Ada rasa yang beda dalam kedatanganku
ke sini kali ini. Kalau dulu aku datang untuk belajar, kini aku datang untuk
mengenang. Di sini aku pernah berdiri di ambang batas antara mengingini dan
menahan diri.
Aku melihatnya untuk pertama kali di
sini. Duduklah kami berseberangan namun mata selalu beradu. Aku berusaha
menunduk. Dia berusaha menahan diri. Namun akhirnya jalan itu terbuka juga.
Walaupun aku juga tahu kau sudah memiliki dia yang juga ada di sana waktu itu.
Dan aku memiliki dia nun jauh di sana.
Namun pelan-pelan ada yang tumbuh di
dalam hati. Bukan hanya hatiku, tapi aku yakin hatimu juga. Tatapanmu itu tidak
bisa berkilah lagi. Tetapi apa yang mulai kuncup di hatiku aku rasakan bagai
siksaan. Bagaimana mungkin aku mengingini dia dan meyakini bahwa dia mampu
membahagiakan aku sedangkan aku masih dengan yang lain dan kau pun juga. Apakah aku sudah mulai
belajar berkhianat?
Konon katanya mengingini saja sudah
sama derajatnya dengan melakukan. Apakah aku salah jika dalam perjalanan
memetik bulir gandum, aku sudah memetik tetapi bukannya pulang aku masih
meneruskan perjalanan dan ku lihat ada bulir lain yang lebih baik? Kalau aku
salah, yang aku butuhkan adalah jalan pulang. Entah pulang ke mana tetapi
berdiri di batas ingin dan menahan diri sangat menyiksa diri.

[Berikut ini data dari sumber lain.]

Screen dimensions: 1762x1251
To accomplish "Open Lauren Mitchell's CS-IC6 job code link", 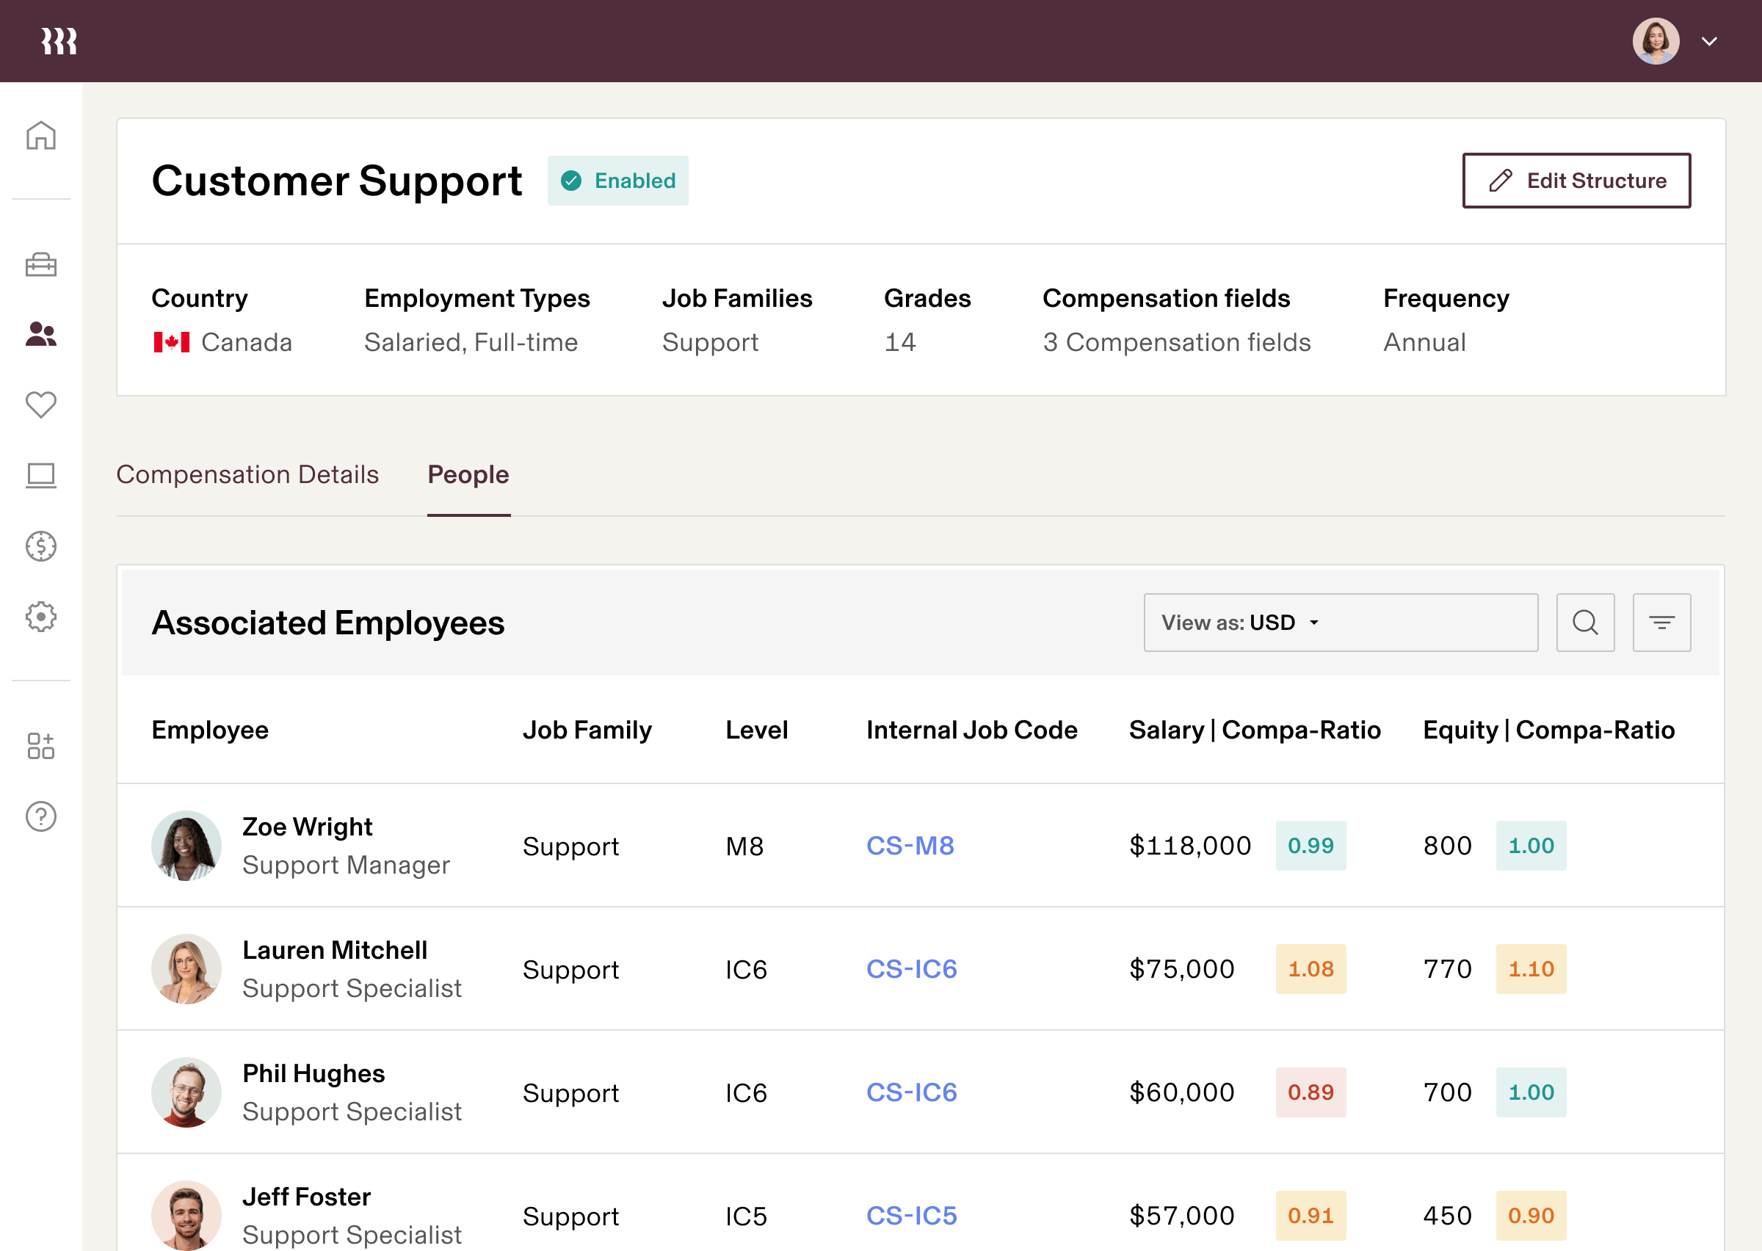I will (912, 969).
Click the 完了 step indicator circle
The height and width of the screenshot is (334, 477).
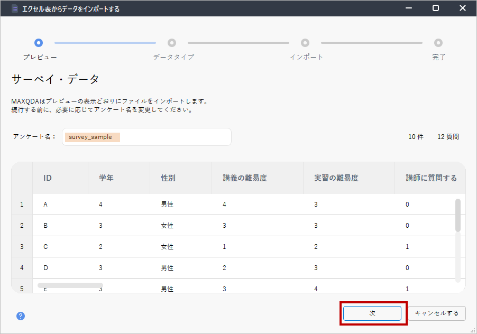[x=438, y=43]
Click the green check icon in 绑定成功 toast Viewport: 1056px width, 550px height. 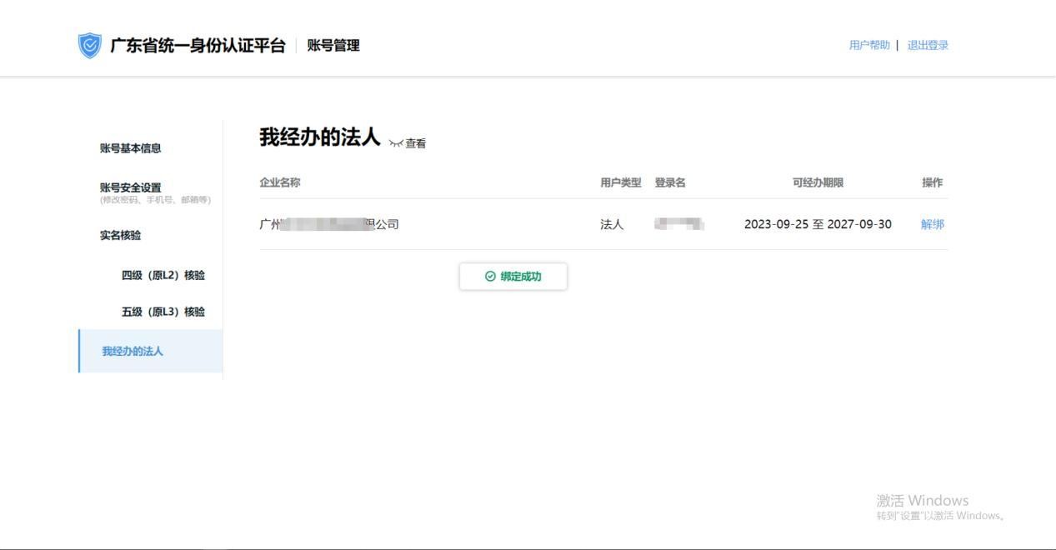pos(489,276)
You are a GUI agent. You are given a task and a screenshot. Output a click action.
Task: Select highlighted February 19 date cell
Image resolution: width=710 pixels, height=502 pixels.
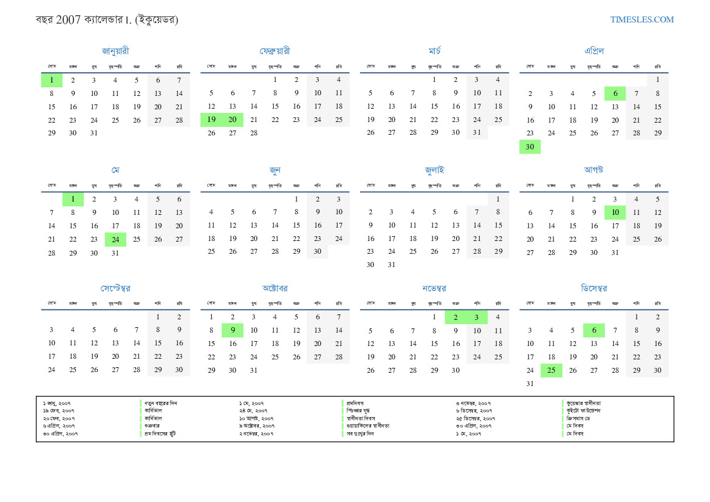pos(211,120)
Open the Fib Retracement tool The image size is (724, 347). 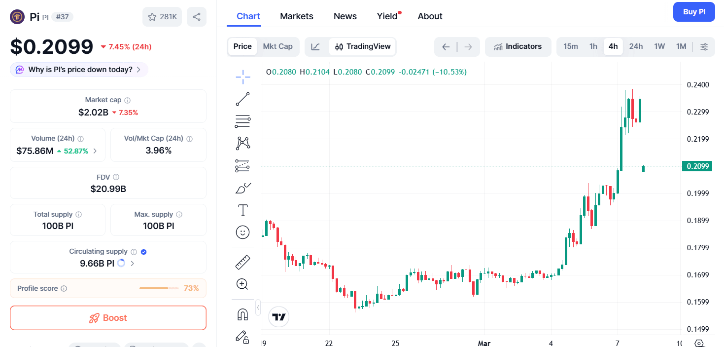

Sayup-sayup kawan demi kawan berkisah
bagaimana hubunganmu dengan dia memasuki masa kritis. Aku sedih sekaligus
bahagia. Sedih karena melihatmu menjadi muram. Koleksi candamu tidak sebanyak
dulu walaupun kau masih teman yang paling asyik untuk nongkrong sampai pagi
menjemput! Kau memang kalong! Aku bahagia karena apakah itu tandanya kita bisa
bersama?
Omong kosong apalagi ini. Bagaimana
bisa aku menjadi liar seperti ini? Logika dari mana aku bisa bersama dia
sementara aku sendiri masih terikat? Lalu dosakah aku kalau aku meminta kepada
Tuhan memutuskan ikatanku demi dia? Mahluk macam apa aku ini! Aku tak sampai
hati mendoakan itu. Karena baik dia maupun dia adalah orang-orang yang baik
dalam definisinya masing-masing.
Tapi asal kau tahu angin perubahan
perlahan bertiup ke arahku. Komunikasiku dengan dia yang jauh di sana makin
kurang. Sekalinya kami komunikasi kami bertengkar hebat. Maka kami memutuskan
untuk tidak berkomunikasi sesering dulu. Ada rasa lega di sana, itu artinya
malam-malam aku tak bericara dengan dia, aku bisa dipastikan bersama dengan dia
di sini meneguk kopi dan berbagi tawa dengan teman-teman.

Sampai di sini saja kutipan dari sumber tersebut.